> GOAL: Reproduce every item below word for word, keeping each line unchanged and in its original order.

---------- PROVIDED MATERIAL ----------

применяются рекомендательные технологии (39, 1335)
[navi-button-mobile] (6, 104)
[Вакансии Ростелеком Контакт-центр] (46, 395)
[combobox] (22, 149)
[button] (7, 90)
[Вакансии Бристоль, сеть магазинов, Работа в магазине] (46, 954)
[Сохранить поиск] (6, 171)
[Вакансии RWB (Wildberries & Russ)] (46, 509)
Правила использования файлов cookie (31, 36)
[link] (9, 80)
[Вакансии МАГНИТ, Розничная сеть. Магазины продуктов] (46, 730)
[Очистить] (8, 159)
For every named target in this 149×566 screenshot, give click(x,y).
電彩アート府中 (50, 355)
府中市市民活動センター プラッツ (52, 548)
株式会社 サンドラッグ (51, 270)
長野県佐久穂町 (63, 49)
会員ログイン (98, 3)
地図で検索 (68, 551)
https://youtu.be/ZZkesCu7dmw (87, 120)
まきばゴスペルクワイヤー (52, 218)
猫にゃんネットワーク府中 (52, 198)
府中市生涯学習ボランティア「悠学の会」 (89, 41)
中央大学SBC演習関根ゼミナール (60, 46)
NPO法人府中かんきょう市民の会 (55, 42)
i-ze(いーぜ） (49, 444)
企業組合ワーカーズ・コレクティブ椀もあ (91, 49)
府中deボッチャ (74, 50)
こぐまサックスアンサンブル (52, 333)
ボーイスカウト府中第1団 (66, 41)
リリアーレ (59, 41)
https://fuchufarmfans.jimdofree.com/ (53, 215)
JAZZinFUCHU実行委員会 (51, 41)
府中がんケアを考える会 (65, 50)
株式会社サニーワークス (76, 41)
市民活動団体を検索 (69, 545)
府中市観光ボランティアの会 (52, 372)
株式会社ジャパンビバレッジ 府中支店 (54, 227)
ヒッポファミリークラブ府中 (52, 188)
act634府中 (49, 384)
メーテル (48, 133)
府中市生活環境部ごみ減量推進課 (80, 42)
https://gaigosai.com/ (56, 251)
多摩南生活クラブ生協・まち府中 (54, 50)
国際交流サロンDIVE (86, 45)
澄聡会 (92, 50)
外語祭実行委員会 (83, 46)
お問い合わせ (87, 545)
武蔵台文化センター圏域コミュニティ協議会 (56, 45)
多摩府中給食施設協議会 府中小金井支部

----------

> RESPONSE BELOW:
применяются рекомендательные технологии (39, 1335)
[navi-button-mobile] (6, 104)
[Вакансии Ростелеком Контакт-центр] (46, 395)
[combobox] (22, 149)
[button] (7, 90)
[Вакансии Бристоль, сеть магазинов, Работа в магазине] (46, 954)
[Сохранить поиск] (6, 171)
[Вакансии RWB (Wildberries & Russ)] (46, 509)
Правила использования файлов cookie (31, 36)
[link] (9, 80)
[Вакансии МАГНИТ, Розничная сеть. Магазины продуктов] (46, 730)
[Очистить] (8, 159)
For every named target in this 149×566 screenshot, give click(x,y).
電彩アート府中 (50, 355)
府中市市民活動センター プラッツ (52, 548)
株式会社 サンドラッグ (51, 270)
長野県佐久穂町 (63, 49)
会員ログイン (98, 3)
地図で検索 (68, 551)
https://youtu.be/ZZkesCu7dmw (87, 120)
まきばゴスペルクワイヤー (52, 218)
猫にゃんネットワーク府中 (52, 198)
府中市生涯学習ボランティア「悠学の会」 (89, 41)
中央大学SBC演習関根ゼミナール (60, 46)
NPO法人府中かんきょう市民の会 (55, 42)
i-ze(いーぜ） (49, 444)
企業組合ワーカーズ・コレクティブ椀もあ (91, 49)
府中deボッチャ (74, 50)
こぐまサックスアンサンブル (52, 333)
ボーイスカウト府中第1団 (66, 41)
リリアーレ (59, 41)
https://fuchufarmfans.jimdofree.com/ (53, 215)
JAZZinFUCHU実行委員会 (51, 41)
府中がんケアを考える会 (65, 50)
株式会社サニーワークス (76, 41)
市民活動団体を検索 (69, 545)
府中市観光ボランティアの会 (52, 372)
株式会社ジャパンビバレッジ 府中支店 (54, 227)
ヒッポファミリークラブ府中 (52, 188)
act634府中 (49, 384)
メーテル (48, 133)
府中市生活環境部ごみ減量推進課 (80, 42)
https://gaigosai.com/ (56, 251)
多摩南生活クラブ生協・まち府中 (54, 50)
国際交流サロンDIVE (86, 45)
澄聡会 (92, 50)
外語祭実行委員会 (83, 46)
お問い合わせ (87, 545)
武蔵台文化センター圏域コミュニティ協議会 (56, 45)
多摩府中給食施設協議会 府中小金井支部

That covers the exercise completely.